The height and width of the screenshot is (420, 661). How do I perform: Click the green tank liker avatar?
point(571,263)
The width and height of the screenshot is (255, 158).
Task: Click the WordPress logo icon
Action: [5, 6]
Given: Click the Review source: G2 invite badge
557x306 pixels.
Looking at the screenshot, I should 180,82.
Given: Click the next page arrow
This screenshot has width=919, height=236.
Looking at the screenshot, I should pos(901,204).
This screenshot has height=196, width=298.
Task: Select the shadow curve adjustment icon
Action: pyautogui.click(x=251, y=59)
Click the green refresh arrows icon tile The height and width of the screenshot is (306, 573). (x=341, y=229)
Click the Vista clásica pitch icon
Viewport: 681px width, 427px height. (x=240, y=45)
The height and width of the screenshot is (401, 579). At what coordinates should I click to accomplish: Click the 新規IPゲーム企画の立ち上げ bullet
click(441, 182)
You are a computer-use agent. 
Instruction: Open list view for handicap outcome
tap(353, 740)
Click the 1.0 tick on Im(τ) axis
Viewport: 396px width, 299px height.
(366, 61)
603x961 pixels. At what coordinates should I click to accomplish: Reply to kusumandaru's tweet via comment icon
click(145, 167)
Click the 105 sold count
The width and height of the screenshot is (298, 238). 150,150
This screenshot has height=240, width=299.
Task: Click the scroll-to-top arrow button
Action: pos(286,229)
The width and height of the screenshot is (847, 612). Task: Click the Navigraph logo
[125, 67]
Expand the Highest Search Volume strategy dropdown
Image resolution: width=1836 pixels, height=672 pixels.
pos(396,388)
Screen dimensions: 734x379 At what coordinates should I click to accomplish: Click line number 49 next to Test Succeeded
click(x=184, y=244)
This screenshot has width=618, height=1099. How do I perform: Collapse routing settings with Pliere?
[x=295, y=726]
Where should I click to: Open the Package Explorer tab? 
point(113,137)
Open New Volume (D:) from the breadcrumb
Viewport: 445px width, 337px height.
========================================
**Problem**
Every line above in which the word "Given" occurs needs to be copied.

**Written solution**
Given: Click the Review source: G2 invite badge
Given: Click the next page arrow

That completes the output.